START Data for review
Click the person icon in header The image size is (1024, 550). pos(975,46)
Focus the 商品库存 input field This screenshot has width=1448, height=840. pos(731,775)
END Data for review
START Data for review
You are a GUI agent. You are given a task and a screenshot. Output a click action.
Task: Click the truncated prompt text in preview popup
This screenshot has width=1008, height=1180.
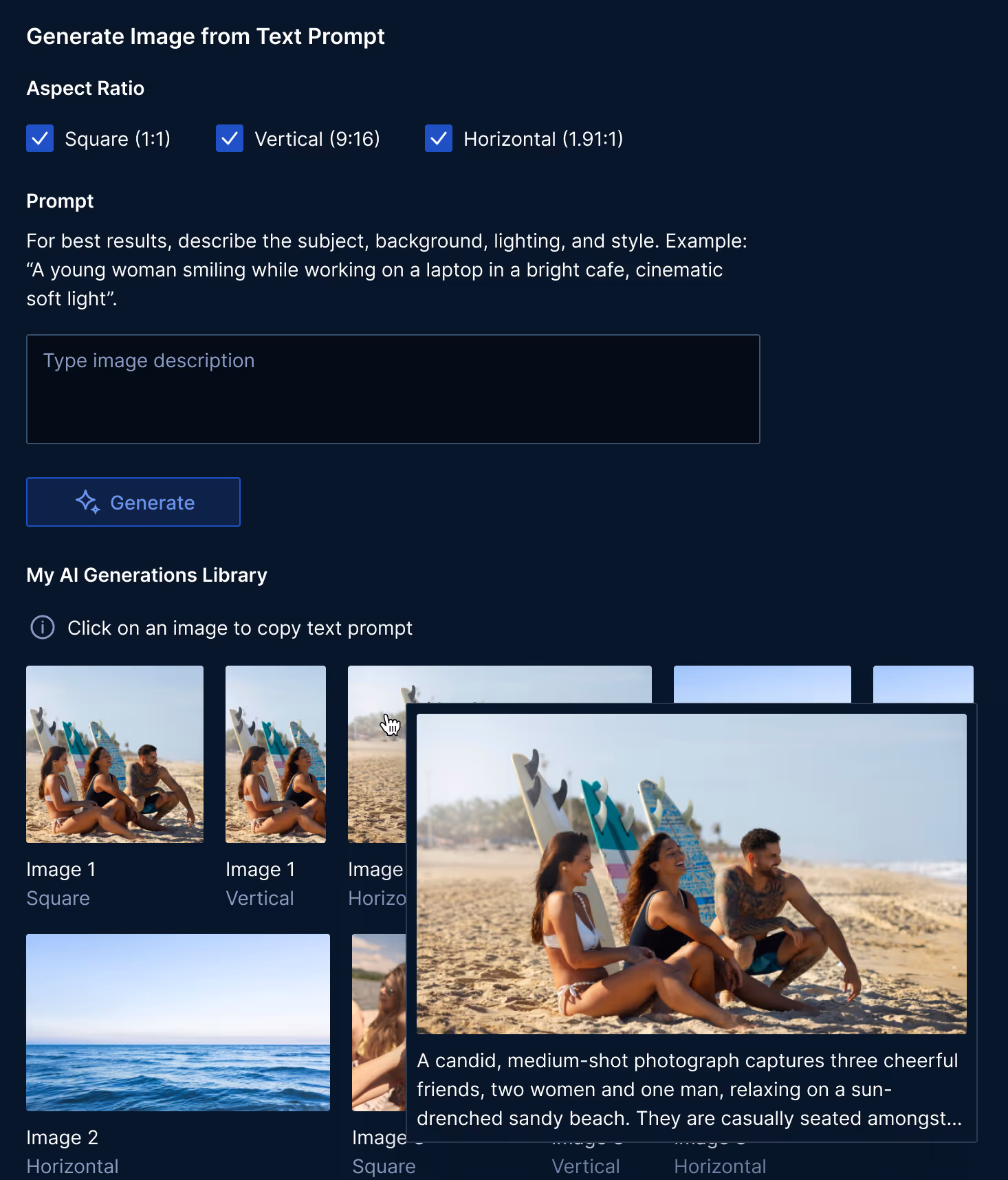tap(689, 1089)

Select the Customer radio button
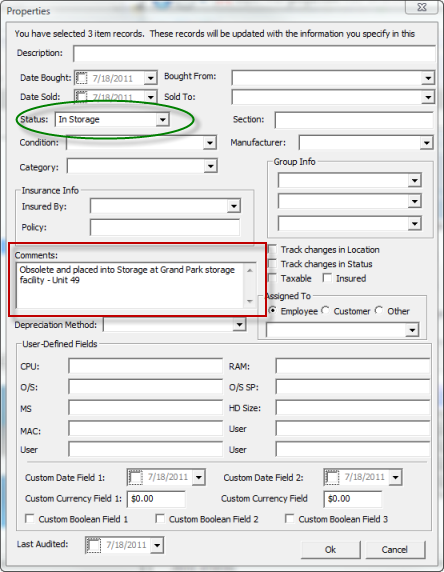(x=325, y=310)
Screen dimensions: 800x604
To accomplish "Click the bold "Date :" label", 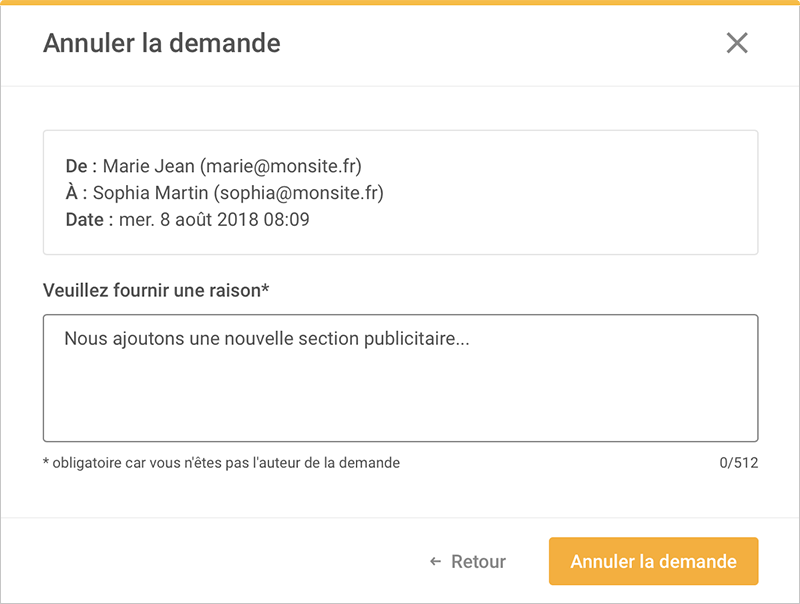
END Data for review
About this exercise
Begin with the line that has "Click the person" in the listing above and end after the line that has "Focus the 商品库存"; output those lines exactly.

Task solution
Click the person icon in header The image size is (1024, 550). pos(975,46)
Focus the 商品库存 input field This screenshot has width=1448, height=840. pos(731,775)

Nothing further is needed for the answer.